_WHAT TO DO_. Take the line that contains "You are a computer-use" and each line after it to the end of the data below, and set them down exactly, omitting pictures.

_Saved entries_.
┄┄┄┄┄┄┄┄┄┄┄┄┄┄┄┄┄┄┄┄
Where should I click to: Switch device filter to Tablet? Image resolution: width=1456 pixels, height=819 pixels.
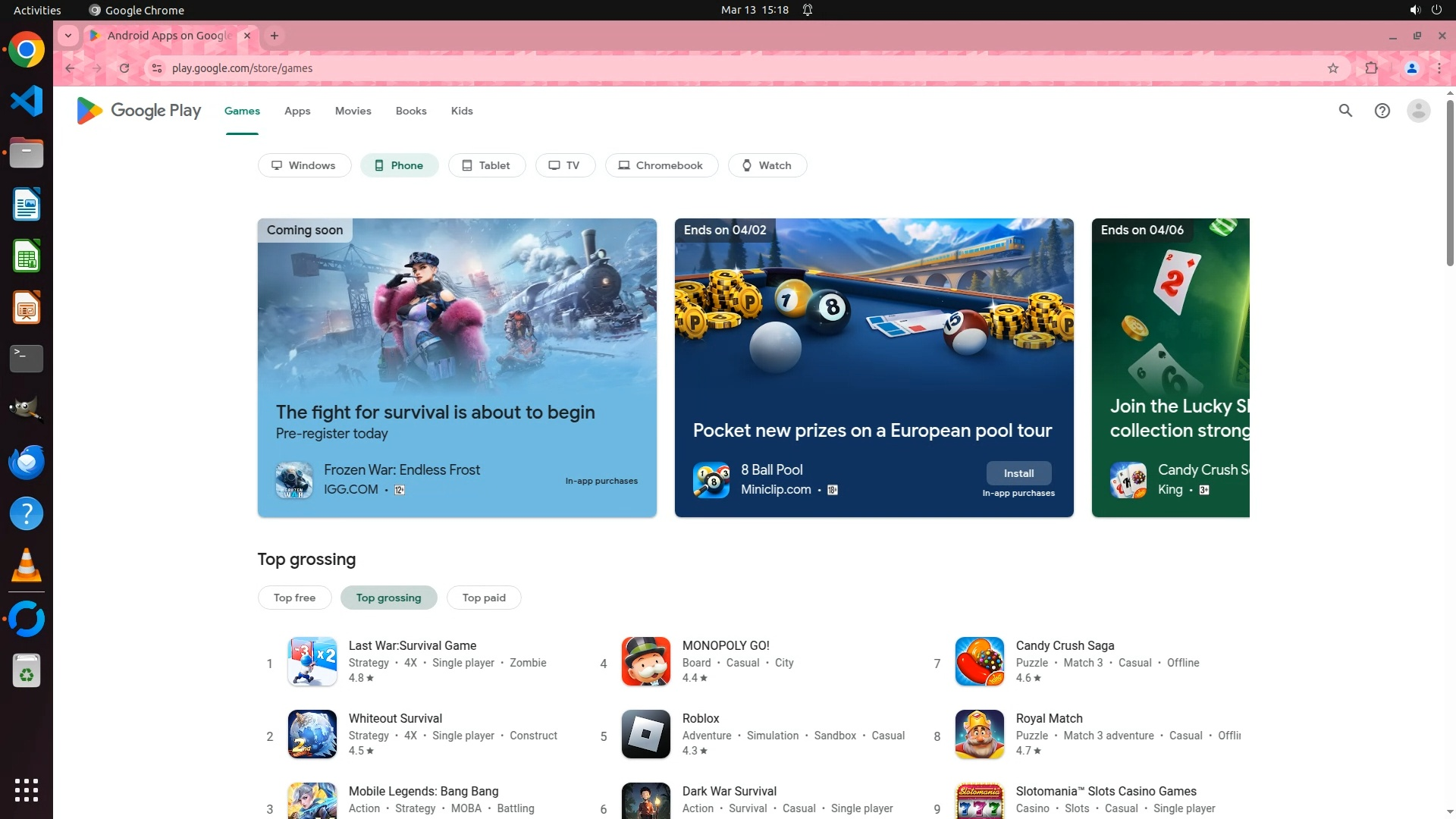[x=486, y=165]
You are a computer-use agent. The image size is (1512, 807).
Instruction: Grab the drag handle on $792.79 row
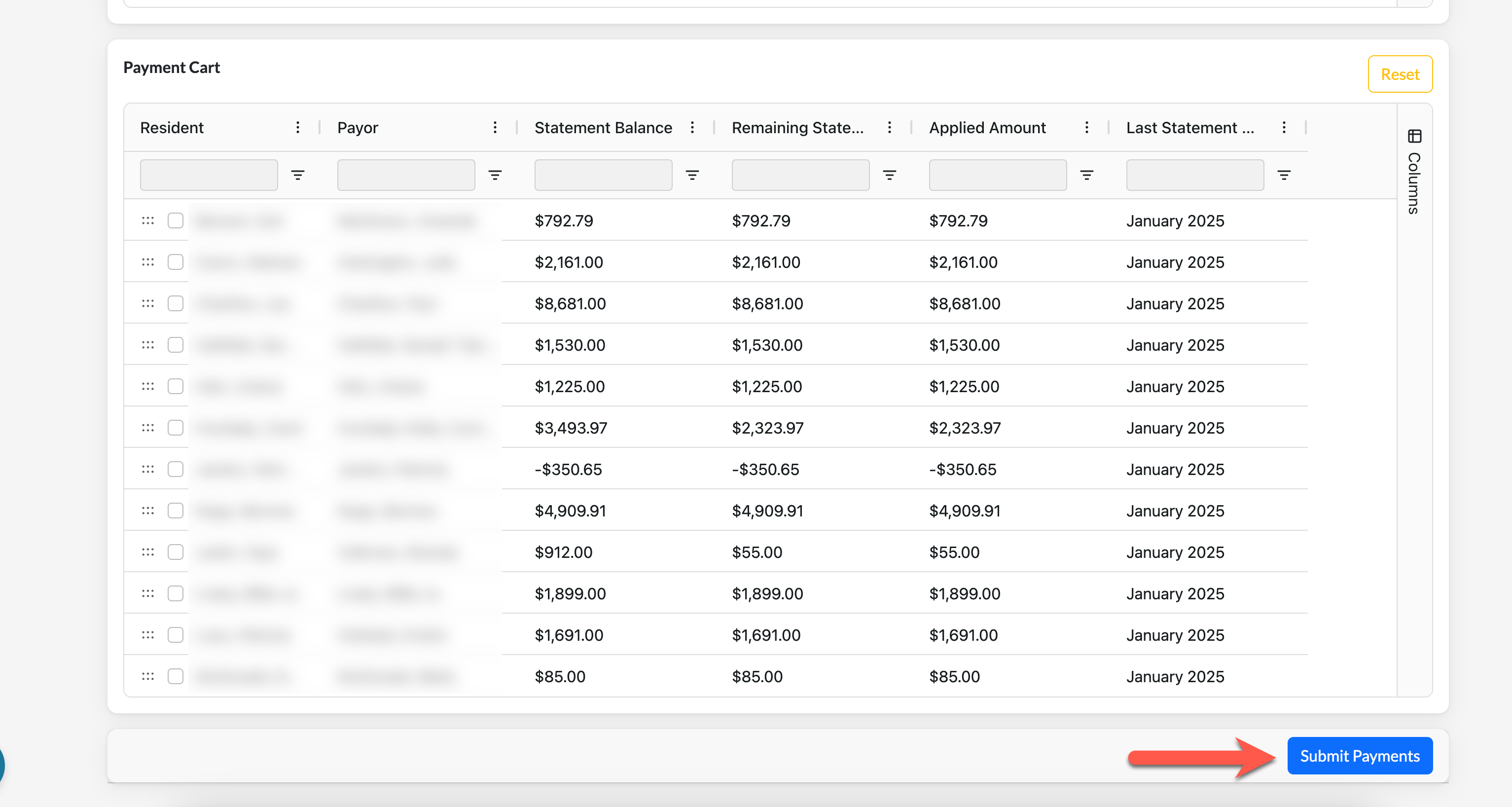tap(148, 220)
┄┄┄┄┄┄┄┄┄┄┄┄┄┄┄┄┄┄┄┄
_SOLUTION TO THIS TASK_.
You are a computer-use agent. The image size is (1512, 807).
Instruction: Grab the drag handle on $792.79 row
tap(148, 220)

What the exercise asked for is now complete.